National Advisory Board
Board Members

Award-winning actor Hector Elizondo has a successful career spanning forty years that includes film, television, theater and radio. Mr. Elizondo has appeared in over eighty films and television shows for which he earned five Emmy Award nominations. In 1997 he won the Emmy for Best Supporting Actor, playing Dr. Phillip Watters in Chicago Hope. His more notable films include: The Taking of Pelham One-Two-Three, The Flamingo Kid, Nothing In Common, Pretty Woman, for which he was nominated for a Golden Globe Award, American Gigolo, Tortilla Soup, and The Princess Diaries. His most recent film is based on Gabriel Garcia Marquez's great novel, Love In the Time of Cholera, to be released in November, 2007. He is co-starring in Cane, a one-hour drama television series for CBS.
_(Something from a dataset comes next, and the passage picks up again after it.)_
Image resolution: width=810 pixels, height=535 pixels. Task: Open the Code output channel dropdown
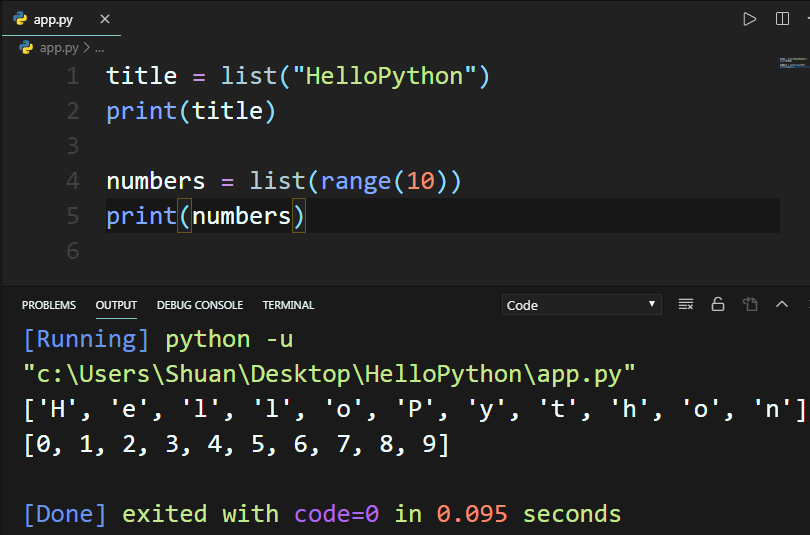pos(581,305)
Chicana scholar Adriana Katzew is Director of the Art Education Program and Assistant Professor in the Art Department at the University of Vermont. Her research focuses on the intersection between Chicana/os, Latina/os, art, education, and activism. Dr. Katzew obtained her doctorate from Harvard University Graduate School of Education and a law degree from the University of Pennsylvania Law School. She is an artist working in photography and mixed media, and has taught photography and creative writing to immigrant children from Puerto Rico and the Dominican Republic.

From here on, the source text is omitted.